Data in this exercise:
>>>
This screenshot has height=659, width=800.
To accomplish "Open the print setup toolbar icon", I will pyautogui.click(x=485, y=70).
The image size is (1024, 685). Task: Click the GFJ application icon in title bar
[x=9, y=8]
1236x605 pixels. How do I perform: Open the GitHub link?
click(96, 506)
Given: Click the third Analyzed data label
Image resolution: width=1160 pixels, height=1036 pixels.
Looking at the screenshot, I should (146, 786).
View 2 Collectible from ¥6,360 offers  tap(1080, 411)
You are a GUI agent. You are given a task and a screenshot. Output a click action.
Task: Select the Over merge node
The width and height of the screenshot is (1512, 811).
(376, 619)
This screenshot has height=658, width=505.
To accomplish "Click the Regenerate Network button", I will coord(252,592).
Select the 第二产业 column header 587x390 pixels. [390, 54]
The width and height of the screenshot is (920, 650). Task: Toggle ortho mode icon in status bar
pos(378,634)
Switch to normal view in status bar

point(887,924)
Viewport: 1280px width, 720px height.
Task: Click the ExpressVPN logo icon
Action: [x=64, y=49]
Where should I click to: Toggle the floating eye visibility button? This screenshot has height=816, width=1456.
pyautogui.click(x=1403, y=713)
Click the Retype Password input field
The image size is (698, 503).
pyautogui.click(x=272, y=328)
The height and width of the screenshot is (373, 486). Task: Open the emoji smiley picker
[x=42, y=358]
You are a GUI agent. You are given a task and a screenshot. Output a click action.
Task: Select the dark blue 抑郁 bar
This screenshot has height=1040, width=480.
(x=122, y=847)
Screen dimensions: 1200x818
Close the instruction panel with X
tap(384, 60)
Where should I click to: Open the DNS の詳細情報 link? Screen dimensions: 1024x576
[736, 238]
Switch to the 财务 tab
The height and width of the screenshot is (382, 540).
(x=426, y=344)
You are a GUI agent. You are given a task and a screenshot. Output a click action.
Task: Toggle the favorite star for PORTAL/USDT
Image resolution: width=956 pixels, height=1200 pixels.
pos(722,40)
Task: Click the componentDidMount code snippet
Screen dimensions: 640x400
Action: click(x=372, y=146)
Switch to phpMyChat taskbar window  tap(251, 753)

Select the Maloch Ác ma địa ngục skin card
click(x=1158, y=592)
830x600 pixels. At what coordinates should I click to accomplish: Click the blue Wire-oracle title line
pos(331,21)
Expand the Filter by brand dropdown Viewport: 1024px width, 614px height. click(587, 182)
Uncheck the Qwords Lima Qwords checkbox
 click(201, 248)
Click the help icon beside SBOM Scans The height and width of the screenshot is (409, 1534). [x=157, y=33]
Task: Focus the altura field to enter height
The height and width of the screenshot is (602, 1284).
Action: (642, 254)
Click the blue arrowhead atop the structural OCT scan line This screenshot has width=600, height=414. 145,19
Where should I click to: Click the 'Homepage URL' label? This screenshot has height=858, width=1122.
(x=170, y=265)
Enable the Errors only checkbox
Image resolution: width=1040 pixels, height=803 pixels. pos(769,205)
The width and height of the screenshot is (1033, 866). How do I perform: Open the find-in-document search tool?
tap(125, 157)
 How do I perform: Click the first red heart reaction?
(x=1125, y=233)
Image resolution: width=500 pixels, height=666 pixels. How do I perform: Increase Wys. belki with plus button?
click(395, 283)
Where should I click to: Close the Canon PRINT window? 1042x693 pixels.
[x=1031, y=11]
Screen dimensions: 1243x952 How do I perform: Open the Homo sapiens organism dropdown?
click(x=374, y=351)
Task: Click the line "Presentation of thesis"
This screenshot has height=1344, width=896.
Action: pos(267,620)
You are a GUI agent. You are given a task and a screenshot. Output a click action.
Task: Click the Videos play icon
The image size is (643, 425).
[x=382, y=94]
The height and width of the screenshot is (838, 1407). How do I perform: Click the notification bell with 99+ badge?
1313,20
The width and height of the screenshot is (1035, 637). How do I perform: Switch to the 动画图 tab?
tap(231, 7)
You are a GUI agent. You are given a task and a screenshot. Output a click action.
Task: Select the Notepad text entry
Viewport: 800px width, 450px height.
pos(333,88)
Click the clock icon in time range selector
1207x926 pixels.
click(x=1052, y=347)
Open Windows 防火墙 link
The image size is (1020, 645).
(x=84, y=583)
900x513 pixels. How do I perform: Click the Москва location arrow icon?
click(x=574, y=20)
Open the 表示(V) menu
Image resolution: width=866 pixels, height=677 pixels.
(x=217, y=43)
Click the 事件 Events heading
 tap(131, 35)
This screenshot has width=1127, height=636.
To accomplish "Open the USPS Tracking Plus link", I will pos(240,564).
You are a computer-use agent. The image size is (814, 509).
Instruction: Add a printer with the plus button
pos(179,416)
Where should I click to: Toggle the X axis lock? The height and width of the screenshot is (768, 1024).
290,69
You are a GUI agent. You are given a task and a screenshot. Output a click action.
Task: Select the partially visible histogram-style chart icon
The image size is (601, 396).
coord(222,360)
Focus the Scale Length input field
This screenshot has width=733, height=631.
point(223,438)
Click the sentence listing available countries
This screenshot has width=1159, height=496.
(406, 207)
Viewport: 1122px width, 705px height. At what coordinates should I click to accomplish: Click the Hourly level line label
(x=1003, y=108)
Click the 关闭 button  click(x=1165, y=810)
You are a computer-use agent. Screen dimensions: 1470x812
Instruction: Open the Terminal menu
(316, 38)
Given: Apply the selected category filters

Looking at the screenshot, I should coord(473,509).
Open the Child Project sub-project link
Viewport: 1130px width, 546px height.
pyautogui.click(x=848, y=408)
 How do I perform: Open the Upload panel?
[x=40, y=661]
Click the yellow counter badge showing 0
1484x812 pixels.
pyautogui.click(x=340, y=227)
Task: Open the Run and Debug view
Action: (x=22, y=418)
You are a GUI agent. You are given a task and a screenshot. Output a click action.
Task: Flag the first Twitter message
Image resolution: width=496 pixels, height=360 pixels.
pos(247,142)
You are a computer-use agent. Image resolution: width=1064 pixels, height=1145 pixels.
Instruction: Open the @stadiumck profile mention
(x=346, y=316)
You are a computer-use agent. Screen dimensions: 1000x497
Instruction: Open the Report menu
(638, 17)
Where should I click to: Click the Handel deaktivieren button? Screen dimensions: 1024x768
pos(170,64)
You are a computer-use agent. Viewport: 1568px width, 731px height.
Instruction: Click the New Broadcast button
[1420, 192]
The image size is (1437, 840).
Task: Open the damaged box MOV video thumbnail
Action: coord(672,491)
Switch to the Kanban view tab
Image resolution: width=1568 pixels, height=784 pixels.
<<<
What the task requires: In the listing above, find the line with "The image size is (601, 396)." and the line with "Click the 关闭"; output exactly those lines and all lines between them.

Solution to this problem:
The image size is (601, 396).
coord(222,360)
Focus the Scale Length input field
This screenshot has width=733, height=631.
point(223,438)
Click the sentence listing available countries
This screenshot has width=1159, height=496.
(406, 207)
Viewport: 1122px width, 705px height. At what coordinates should I click to accomplish: Click the Hourly level line label
(x=1003, y=108)
Click the 关闭 button  click(x=1165, y=810)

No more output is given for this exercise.